If planets can have moons, could those moons have moons of their own? After all, some moons in our solar system — Jupiter's moon Ganymede and Saturn's moon Titan — are actually bigger than Mercury, the smallest of the eight planets recognized by the International Astronomical Union.
But astronomers have yet to discover a moonmoon, i.e. a moon either orbiting around a moon in our solar system or outside it. (For that matter, they only recently discovered what might be the first exomoon, a Neptune-sized object that appears to be orbiting a massive exoplanet called Kepler-1625b.) Could moonmoons even be a thing?
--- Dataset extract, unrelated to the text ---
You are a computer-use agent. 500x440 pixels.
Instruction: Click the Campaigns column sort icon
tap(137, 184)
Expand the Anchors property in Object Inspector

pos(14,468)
Or would the powerful gravitational field of the planet take over and either pull them out of their moon orbit or cause their destruction?
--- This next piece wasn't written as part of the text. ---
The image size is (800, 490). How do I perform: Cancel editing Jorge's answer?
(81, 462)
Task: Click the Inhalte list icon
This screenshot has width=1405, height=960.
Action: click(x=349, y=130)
In a draft version of a scientific paper posted on the arXiv pre-print server, Carnegie Observatories astronomer Juna A. Kollmeier and Sean N. Raymond of the Laboratoire d'Astrophysique de Bordeaux in France calculate that moonmoons — or submoons, as they call them — would indeed be possible, but only given certain narrow conditions.
Moonmoons of 10 kilometers (6.2 miles) or more in diameter could only exist around moons that are at least 100 times that size and traveling in wide-separation orbits around their planets, the researchers determined. They found that four moons in our solar system — Saturn's moons Titan and Iapetus, Jupiter's satellite Callisto, and Earth's moon — would fit the criteria, along with the newly discovered possible exomoon orbiting Kepler-1625b.
But, as Raymond said in the October 10, 2018 issue of NewScientist, even though moonmoons are possible, a hunk of rock would have to be kicked off into space at the right speed so that it would orbit around that moon, rather than the planet or a nearby star. Also, if a moon moves around in the course of its evolution, as Earth's moon has done, the moonmoon probably wouldn't stick with it. That may be why we haven't actually found any moonmoons so far.